DIRECTIONS:
Lines to return, exactly: from the line with "This screenshot has height=360, width=480." to the line with "Click the blue verified badge" in the entries below, both included.
═══ DATASET CONTENT ═══
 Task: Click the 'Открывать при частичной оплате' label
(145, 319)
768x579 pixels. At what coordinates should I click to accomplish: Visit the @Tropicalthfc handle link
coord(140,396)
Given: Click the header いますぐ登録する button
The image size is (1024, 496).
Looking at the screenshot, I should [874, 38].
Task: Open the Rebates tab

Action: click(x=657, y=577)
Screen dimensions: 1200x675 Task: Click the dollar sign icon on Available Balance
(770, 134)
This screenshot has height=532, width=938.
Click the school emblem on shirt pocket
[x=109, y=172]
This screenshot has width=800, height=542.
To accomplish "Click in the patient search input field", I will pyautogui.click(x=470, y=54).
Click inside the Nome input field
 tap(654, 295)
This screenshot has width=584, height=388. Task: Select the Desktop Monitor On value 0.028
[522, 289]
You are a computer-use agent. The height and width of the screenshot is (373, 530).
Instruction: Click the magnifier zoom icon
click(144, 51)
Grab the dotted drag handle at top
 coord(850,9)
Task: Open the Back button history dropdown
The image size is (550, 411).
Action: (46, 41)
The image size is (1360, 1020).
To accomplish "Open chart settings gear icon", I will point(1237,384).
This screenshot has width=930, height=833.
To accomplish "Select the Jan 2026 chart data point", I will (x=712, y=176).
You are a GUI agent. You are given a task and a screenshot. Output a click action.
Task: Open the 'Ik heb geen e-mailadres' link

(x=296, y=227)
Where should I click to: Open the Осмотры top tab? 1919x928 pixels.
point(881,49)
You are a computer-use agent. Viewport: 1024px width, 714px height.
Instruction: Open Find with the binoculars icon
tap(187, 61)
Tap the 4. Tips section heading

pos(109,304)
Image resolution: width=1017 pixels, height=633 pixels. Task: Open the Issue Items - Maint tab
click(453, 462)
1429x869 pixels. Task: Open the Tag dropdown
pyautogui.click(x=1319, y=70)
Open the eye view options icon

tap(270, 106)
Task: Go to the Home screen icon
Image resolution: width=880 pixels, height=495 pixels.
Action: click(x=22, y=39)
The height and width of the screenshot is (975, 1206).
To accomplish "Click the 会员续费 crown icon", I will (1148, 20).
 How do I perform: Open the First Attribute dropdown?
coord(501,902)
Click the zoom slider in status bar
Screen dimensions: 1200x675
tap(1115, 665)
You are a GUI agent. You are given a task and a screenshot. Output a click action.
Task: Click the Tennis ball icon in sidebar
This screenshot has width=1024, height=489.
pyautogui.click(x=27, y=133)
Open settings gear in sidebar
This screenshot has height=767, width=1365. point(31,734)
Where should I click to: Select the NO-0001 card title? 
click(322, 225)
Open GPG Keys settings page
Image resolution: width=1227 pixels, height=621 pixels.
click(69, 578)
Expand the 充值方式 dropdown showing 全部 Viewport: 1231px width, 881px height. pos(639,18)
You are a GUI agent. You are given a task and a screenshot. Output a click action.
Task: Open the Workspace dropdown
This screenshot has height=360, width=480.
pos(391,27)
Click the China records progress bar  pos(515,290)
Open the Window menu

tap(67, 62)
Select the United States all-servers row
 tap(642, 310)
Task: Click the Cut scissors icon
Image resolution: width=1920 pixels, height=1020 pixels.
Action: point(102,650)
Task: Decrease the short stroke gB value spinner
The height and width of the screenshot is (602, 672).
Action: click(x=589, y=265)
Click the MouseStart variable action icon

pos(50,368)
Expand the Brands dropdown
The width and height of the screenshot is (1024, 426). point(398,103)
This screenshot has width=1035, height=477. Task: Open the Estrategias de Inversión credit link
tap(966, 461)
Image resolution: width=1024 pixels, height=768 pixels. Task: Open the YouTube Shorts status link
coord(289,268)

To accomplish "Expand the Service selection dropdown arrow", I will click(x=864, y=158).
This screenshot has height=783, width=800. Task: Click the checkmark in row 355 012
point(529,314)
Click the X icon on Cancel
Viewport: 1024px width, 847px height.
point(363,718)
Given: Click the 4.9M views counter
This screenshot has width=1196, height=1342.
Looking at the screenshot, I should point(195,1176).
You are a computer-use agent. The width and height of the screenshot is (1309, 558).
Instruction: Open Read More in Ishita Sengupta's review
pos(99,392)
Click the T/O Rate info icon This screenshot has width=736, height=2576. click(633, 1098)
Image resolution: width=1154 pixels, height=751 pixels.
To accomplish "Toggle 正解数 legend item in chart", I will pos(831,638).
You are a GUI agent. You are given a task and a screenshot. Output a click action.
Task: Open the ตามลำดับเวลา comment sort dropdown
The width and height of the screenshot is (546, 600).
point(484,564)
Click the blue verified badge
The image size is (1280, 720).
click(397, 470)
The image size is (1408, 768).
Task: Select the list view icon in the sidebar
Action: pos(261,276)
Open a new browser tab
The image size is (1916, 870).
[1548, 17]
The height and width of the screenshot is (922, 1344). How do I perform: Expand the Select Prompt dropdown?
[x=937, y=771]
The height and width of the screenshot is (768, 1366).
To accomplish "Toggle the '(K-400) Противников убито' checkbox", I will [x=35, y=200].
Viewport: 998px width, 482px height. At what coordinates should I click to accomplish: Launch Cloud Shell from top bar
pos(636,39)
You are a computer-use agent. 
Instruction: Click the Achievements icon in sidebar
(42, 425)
═══
TASK RESPONSE:
This screenshot has height=360, width=480.
pos(391,27)
Click the China records progress bar  pos(515,290)
Open the Window menu

tap(67, 62)
Select the United States all-servers row
 tap(642, 310)
Task: Click the Cut scissors icon
Image resolution: width=1920 pixels, height=1020 pixels.
Action: point(102,650)
Task: Decrease the short stroke gB value spinner
The height and width of the screenshot is (602, 672).
Action: click(x=589, y=265)
Click the MouseStart variable action icon

pos(50,368)
Expand the Brands dropdown
The width and height of the screenshot is (1024, 426). point(398,103)
This screenshot has width=1035, height=477. Task: Open the Estrategias de Inversión credit link
tap(966, 461)
Image resolution: width=1024 pixels, height=768 pixels. Task: Open the YouTube Shorts status link
coord(289,268)

To accomplish "Expand the Service selection dropdown arrow", I will click(x=864, y=158).
This screenshot has height=783, width=800. Task: Click the checkmark in row 355 012
point(529,314)
Click the X icon on Cancel
Viewport: 1024px width, 847px height.
point(363,718)
Given: Click the 4.9M views counter
This screenshot has width=1196, height=1342.
Looking at the screenshot, I should point(195,1176).
You are a computer-use agent. The width and height of the screenshot is (1309, 558).
Instruction: Open Read More in Ishita Sengupta's review
pos(99,392)
Click the T/O Rate info icon This screenshot has width=736, height=2576. click(633, 1098)
Image resolution: width=1154 pixels, height=751 pixels.
To accomplish "Toggle 正解数 legend item in chart", I will pos(831,638).
You are a GUI agent. You are given a task and a screenshot. Output a click action.
Task: Open the ตามลำดับเวลา comment sort dropdown
The width and height of the screenshot is (546, 600).
point(484,564)
Click the blue verified badge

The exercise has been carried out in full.